The evaluation of the past should not stop with memory alone, and spectacle bold decisions in a local political tempest.
Then-candidate Macron speaking from Algiers in February 2017, described French Republic atrocities in Algeria as “crimes against humanity,” which sparked outrage from the far-right and the right political leaders, their voters and the colonialist elite. Before him, in December 2012, former President Hollande, during his official visit to Algiers, had declared that his country’s occupation was “unjust and brutal,” but didn’t mention apology, or eventually repentance and turn the page of the French colonial legacy.
In this love-hate relationship between the two nations, storylines still make headlines and boring, tennis exchanges between Algiers and Paris leaders. As far as Algiers arms go, insistence that France must manifest its will and apologize for its crimes committed during its 132 years of harsh colonization, whereas France’s reticence to do so stays lodged in local political imperatives.
Yet last week President Emmanuel Macron admitted that France had a systemic chain that initiated torture during the seven years of a bloody liberation war, which led to the independence of Algeria. Sixty-three-years later and this admission finally marks the French Republic’s acknowledgment that its military, paratroopers and special forces used torture in Algeria.
According to an Algerian war veteran witness who told Arab Daily News — this inhuman and immoral practice was used by the French military authorities even before the Algerian liberation war in 1954-1962.On Thursday, President Macron made the admission in a symbolic visit to the home of Maurice Audin’s widow. Her husband was an Assistant Mathematics Professor at Algiers University, a communist, anti-colonialist and pro-independence activist.
Dr. Audin was twenty-five-years when he was arrested at his home by para-troopers Chief General Massu, a vehement right-wing, vocal colonialist for l’Algérie-française. Dr. Audin was accused of harboring wanted members of the Communist party and the FLN leaders in Algiers. He died after being severely tortured in detention.

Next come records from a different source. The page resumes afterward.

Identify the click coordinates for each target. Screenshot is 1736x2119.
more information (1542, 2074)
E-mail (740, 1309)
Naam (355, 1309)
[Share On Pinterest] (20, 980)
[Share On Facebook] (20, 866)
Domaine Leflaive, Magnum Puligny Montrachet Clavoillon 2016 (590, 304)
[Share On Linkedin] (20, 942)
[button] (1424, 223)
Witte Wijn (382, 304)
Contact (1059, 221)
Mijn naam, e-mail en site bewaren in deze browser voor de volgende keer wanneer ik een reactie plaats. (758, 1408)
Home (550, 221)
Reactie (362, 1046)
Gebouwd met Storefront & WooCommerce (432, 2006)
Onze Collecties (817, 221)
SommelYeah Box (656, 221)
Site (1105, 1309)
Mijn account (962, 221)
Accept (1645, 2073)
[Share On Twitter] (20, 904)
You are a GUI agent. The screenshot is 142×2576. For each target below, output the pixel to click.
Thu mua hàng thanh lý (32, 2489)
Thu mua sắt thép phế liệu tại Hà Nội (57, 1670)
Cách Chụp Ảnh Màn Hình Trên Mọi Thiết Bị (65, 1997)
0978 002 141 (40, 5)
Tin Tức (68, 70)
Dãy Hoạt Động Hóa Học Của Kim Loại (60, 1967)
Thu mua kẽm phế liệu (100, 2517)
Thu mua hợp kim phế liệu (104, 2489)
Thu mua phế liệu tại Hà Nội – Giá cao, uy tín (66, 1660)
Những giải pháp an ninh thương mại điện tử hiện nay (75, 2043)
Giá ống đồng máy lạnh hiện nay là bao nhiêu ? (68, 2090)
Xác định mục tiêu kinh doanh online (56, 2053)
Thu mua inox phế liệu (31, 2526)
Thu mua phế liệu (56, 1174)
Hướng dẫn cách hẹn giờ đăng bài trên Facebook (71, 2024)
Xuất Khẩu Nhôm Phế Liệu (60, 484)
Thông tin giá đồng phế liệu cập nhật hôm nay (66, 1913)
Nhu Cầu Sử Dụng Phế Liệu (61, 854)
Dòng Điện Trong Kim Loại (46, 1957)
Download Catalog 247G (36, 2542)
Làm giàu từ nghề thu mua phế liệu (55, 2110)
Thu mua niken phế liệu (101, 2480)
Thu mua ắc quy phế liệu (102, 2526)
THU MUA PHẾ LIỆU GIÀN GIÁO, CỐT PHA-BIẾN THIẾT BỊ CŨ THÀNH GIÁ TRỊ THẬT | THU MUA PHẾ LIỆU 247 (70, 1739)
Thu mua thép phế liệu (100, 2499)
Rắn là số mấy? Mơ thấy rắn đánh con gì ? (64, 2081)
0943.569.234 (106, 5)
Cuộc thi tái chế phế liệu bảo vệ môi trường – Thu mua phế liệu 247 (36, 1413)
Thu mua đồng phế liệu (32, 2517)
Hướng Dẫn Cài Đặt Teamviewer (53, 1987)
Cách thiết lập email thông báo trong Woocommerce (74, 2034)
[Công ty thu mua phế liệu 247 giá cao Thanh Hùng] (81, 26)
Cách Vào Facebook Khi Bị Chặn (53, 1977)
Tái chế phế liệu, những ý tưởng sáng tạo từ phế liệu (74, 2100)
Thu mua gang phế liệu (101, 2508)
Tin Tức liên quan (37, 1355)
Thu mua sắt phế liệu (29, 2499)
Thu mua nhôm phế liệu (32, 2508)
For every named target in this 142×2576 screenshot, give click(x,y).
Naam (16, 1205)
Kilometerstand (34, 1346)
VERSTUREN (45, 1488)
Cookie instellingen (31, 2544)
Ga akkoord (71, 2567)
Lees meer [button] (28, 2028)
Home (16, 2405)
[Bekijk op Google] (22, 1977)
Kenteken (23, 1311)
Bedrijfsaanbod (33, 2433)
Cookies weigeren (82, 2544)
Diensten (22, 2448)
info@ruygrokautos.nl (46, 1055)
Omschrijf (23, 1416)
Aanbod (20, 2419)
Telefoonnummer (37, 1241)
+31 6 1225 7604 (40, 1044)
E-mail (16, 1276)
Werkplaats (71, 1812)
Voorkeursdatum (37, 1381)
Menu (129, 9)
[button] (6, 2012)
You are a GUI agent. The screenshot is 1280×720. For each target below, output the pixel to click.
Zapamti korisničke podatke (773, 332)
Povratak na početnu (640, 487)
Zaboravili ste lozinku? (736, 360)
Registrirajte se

These events took place at a crucial time for the International French’s Workers Section (la SFIO), a “diet French socialism” government led by the Council President of the Fourth French Republic, Guy Mollet and his ambitious Justice Minister, François Mitterrand, united in their no-mercy fight to eradicate the Algerian rebellion.
However, for decades French officials had denied that was behind Dr. Audin’s death. His widow was told he had escaped during a transfer between prisons. The far-right and l’Algérie-française nostalgics called him a nation’s traitor, who betrayed his homeland (patria)! In June 2014 former French President François Hollande did admit that Dr. Audin had actually died in the French paratroopers’ detention center.
President Emmanuel Macron’s declaration, which recognizes that this was the result of a policy of repression and torture by the French government, is a sea-change. “I think France can hold its head a little higher following the recognition of this crime. And it opens a new chapter in the ongoing debate about the consequences of the colonization,” the Communist Party Chairman told RFI News.
France’s Ambassador Xavier Driencourt in Algiers told the online paper (TSA), “The President has condemned the use of torture during the Algerian liberation war, it’s a considerable gesture to acknowledge the responsibility of the government of that time.”
In Paris, there is a general sense of mea culpa from the left media and political parties of the Republic, according to Ms. Farida Amrani Ivry, Essone, City Council, a candidate of France insoumise Party in the first district in the 91. She ran against the former-Premier of President Hollande, in 2017 summer legislative elections. She told Arab Daily News; “the Republic has waited so long to admit its dark side of its history, and the time has come to move forward in the two capitals and the Maghreb region relations…”
There will be academic workshops, panels and eventually public debates regarding this event from shore to shore across the Mediterranean. While politicians in Algiers are still trying to score empty political points on this issue, the people “get it” because they know the historiography between the two countries is very real.
Let’s leave the emotional factor aside and face reality. Three-fourths of the population was born after 1962, and don’t know who Professor Maurice Audin was, besides the Algiers University square that bears his name. Because of the selective history curriculum that is taught is dictated by the regime.
Those interested in a first-hand account of the Algerian resistance can get it from the expressive faces of their parents and grandparents or read factual academic works by Professors Mohammed Harbi, Benjamin Stora, Vidal-Naquet and Yves Courrière, writers themselves who lived through the events.
The evaluation of the past should not stop with memory alone, and spectacle bold decisions in a local political tempest, but perhaps the transmission of that memory can be delivered to the young, who are so lost in the hypocrisy of the times. They are the future and they know that both countries must establish a trustworthy relationship, one
based on mutual interests, with economic and academic cooperation, and surely on the issue of national security ramifications.
This is the preamble of the Algerian-French 21st-century history page, and what historians on both sides of the Mediterranean banks would have hoped to see from France in a virtuous circle, and break the vicious circle as President Macron did.